Thursday night's Patriots-Jets game on NBC, the first NFL game to be broadcast on primetime network TV on Thanksgiving, “could very well scare up [a] playoff-size rating,” and NBC Sports Group Exec VP/Sales & Marketing Seth Winter indicated that the network has “priced its commercial inventory accordingly,” according to Anthony Crupi of AD WEEK. Winter said every 30-second ad sold for the game "has a unit cost of $975,000." Winter: "There’s nothing that will air that will cost a dollar more or a dollar less.” Crupi reported the going rate for a regular-season game “is nothing short of extraordinary.” SQAD NetCosts estimates that a single 30-second spot in NBC’s “Sunday Night Football” flagship program “fetches around $500,000 while media buyers report paying around $535,000 a pop.” Winter said, “Given that we’re the last stop before Black Friday, we’ve seen significantly more interest from retail than we’ve had in the past.” He added that financial services, tech and auto “will also be well represented.” Crupi noted the “unique adjacency to the biggest shopping day of the year also helped justify NBC’s steep unit cost.” A TV buyer said, “The potential for a huge captive audience and the proximity to Black Friday and Cyber Monday made it hard to pass up, even at that price” (ADWEEK.com, 11/19).
THURSDAY GAMES NOT GOING ANYWHERE: This year is the first time the NFL has played Thursday night games beginning early in the season, and SI’s Peter King said he believes the NFL is "concerned" with the quality of the games, but "because the ratings are good, I don’t think they’re going to do anything about it.” King noted a "majority of players who play in the Thursday night game wish they had until Sunday,” but unless the "injury total and the percentage of injuries in the Thursday night games is higher than it is in the Sunday games, I don’t think the NFL is going to change” (“PTI,” ESPN, 11/20).

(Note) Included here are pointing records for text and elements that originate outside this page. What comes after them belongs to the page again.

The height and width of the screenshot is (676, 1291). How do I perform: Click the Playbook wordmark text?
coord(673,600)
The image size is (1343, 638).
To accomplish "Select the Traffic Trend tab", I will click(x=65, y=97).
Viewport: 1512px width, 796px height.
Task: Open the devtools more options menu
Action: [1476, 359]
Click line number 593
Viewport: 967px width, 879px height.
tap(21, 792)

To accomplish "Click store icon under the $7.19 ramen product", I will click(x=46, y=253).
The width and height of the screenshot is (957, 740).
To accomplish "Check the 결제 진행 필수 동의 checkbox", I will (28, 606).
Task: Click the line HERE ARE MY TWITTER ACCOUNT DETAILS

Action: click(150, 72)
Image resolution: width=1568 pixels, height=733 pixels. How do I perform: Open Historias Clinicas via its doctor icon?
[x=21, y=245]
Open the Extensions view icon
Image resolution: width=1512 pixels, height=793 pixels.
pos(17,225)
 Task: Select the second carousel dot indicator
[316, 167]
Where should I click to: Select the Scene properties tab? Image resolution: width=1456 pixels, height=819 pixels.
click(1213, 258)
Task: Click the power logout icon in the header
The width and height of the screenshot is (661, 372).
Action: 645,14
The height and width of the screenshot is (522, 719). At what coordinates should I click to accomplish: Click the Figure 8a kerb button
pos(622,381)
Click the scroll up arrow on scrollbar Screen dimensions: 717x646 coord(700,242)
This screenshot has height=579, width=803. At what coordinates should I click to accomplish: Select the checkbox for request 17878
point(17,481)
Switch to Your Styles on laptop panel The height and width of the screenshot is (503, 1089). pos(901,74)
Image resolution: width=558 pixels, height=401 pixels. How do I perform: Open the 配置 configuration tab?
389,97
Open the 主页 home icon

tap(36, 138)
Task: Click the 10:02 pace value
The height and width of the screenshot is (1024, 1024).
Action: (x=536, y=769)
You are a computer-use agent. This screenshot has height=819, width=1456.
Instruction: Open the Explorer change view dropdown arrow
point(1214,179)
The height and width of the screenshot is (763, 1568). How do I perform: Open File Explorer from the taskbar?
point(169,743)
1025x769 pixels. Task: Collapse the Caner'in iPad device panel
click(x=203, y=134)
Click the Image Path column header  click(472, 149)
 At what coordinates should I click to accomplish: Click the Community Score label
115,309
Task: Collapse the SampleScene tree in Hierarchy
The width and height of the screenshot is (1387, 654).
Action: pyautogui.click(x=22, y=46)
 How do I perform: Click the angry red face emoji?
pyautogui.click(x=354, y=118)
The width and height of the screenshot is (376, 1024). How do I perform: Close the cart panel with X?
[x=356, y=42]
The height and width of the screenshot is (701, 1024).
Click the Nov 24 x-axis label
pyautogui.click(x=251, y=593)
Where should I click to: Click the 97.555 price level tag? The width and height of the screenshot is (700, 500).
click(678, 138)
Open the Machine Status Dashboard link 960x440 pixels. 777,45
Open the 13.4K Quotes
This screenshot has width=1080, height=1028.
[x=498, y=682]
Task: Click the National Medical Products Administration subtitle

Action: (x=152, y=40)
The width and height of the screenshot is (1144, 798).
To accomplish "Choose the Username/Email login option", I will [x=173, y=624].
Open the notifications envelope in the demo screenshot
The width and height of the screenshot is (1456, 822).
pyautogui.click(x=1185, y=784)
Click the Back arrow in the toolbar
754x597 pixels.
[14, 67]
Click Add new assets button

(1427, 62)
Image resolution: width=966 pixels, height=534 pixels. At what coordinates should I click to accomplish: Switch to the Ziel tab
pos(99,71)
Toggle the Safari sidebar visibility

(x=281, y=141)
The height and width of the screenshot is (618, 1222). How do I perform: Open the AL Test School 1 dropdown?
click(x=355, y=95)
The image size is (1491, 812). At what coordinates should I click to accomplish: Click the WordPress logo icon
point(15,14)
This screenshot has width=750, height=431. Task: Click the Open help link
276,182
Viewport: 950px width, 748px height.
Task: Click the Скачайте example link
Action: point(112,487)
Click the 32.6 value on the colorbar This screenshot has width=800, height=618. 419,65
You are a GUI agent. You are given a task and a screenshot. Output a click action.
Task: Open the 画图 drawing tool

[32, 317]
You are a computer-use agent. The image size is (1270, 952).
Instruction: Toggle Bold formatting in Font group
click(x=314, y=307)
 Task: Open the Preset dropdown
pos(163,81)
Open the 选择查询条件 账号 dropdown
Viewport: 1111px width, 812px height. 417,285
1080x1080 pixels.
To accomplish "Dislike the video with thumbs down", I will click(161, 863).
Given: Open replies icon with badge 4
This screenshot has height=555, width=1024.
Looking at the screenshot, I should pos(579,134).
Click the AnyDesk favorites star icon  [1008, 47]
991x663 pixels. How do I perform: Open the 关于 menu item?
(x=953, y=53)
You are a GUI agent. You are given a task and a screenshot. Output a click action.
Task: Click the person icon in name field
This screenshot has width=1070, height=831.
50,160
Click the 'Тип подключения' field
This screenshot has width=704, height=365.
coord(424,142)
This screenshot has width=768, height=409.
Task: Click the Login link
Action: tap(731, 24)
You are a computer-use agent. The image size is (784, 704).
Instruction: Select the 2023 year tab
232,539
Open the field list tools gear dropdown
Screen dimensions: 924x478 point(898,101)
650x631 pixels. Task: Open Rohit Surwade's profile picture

Chinese sportswear apparel company Li-Ning CEO Jin-Goon Kim said that the brand "is now in the midst of a major overhaul," aiming to increase "its China market share by as much as 40% in the next two years," according to Laurie Burkitt of the WALL STREET JOURNAL. The company is now "scaling back its plans for global domination in athletic shoes and apparel,” and is “embarking on a three-year transformation program to win a bigger slice on the home turf and improve profitability." Kim said that the Beijing-based company's goal "is to win the mass market in China by targeting consumers moving to big cities from the countryside." Kim said, "We want to be the leading brand in China, as opposed to the leading brand here and overseas." He added, "I don't think we're trying to compete with Nike." Kim said that Li-Ning will “create innovative products,” and cited “lighter running gear and tennis shoes that fight odor and fungus.” He said that the company “will likely cut prices on its basketball shoes to appeal to younger players.” Kim: "We see the growth market with the middle tier" (WALL STREET JOURNAL, 11/21).
In Portland, Allan Brettman noted softball and baseball bat manufacturer DeMarini Sports announced Monday “it is now making apparel for those sports.” Under the "Game Day" line, the company will “offer compression and looser-fitting garments designed to be worn under a uniform.” The apparel will be “available starting Nov. 26 online and in retail stores Jan. 1” (OREGONLIVE.com, 11/19).
GAME TIME: In Boston, Scott Kirsner examined start-up Spogo’s iPhone app, which “serves up a string of real-time questions about the NFL game you’re watching, such as ‘What will be the result of this drive?’ or ‘How will the coaches greet each other at the end of the game?’" With each correct answer, users “earn points that can be cashed in for drinks or food at a bar or restaurant.” Co-founder Andrew Vassallo said that the company has “signed up more than 50 eateries in Boston and New York.” Kirsner noted if Spogo can “prove that it is bringing in new customers, the start-up may charge bars to advertise through the app and provide analytics about each campaign’s effectiveness” (BOSTONGLOBE.com, 11/19).
CHANGING TEAMS: In N.Y., Stuart Elliott noted the Cubs selected Schafer Condon Carter, Chicago, as the team’s ad agency of record. Billings “were not disclosed.” The account was “previously handled” by Brooklyn Brothers, N.Y. (NYTIMES.com, 11/18).